* [Aim of the exercise]
Pictures excluded, copy word for word the lines from the one holding "The width and" through the last line below.

Records contained in a dataset
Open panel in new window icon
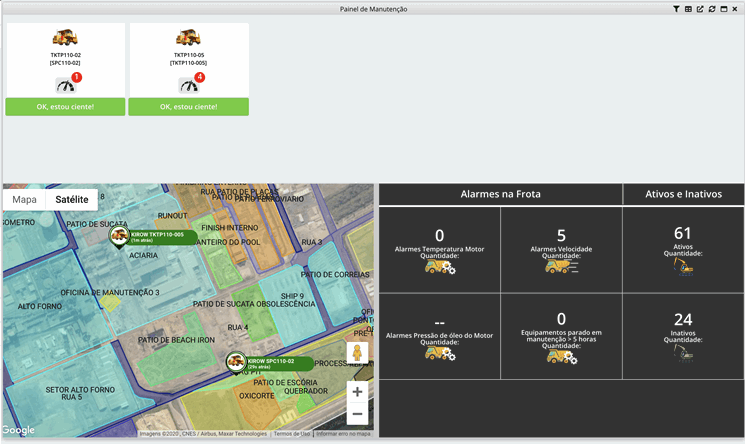Viewport: 745px width, 444px height. point(700,9)
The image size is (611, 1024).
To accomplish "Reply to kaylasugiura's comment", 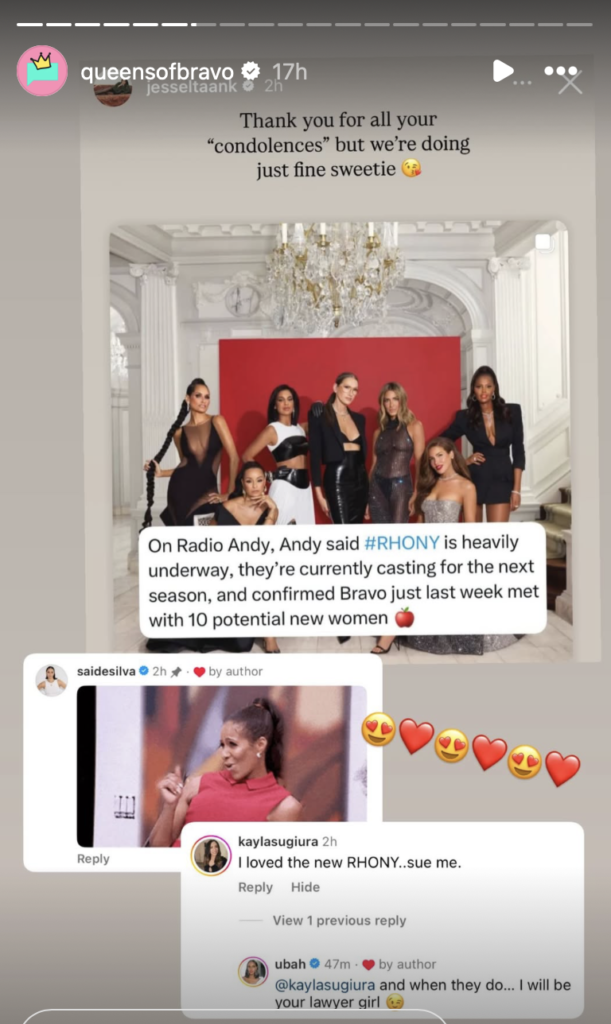I will pyautogui.click(x=255, y=888).
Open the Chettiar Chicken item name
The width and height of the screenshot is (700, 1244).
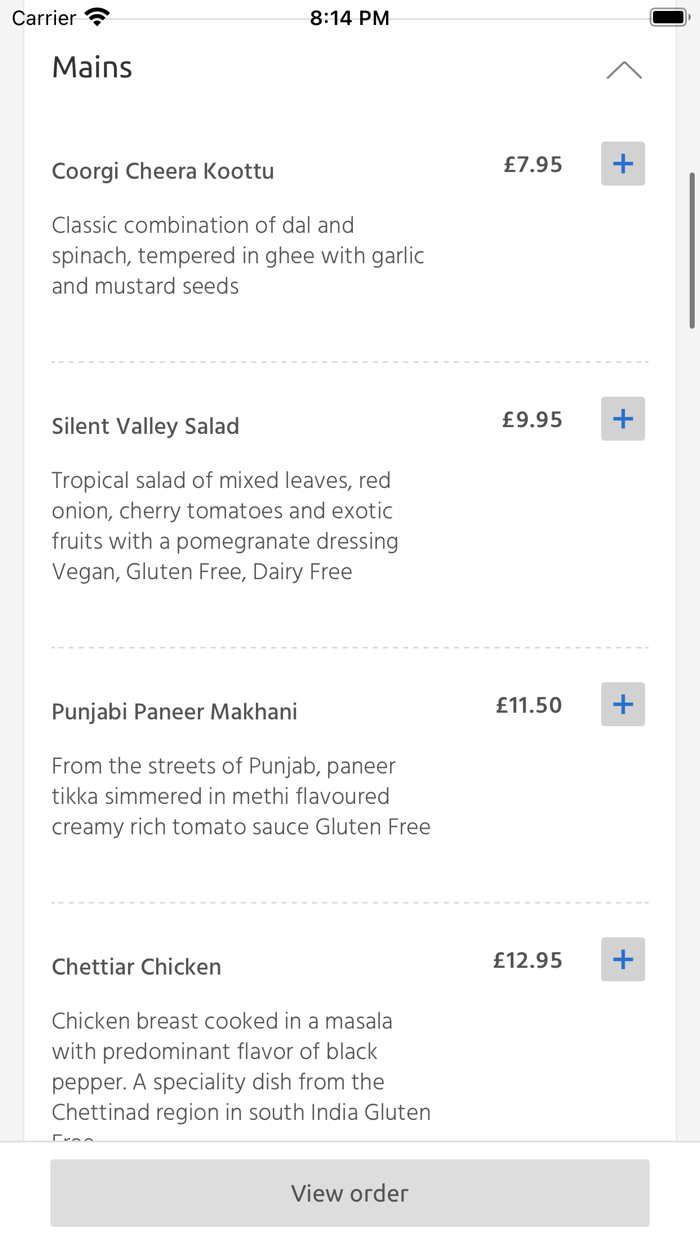(x=137, y=967)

* [Exercise result]
The width and height of the screenshot is (700, 1244).
(x=137, y=967)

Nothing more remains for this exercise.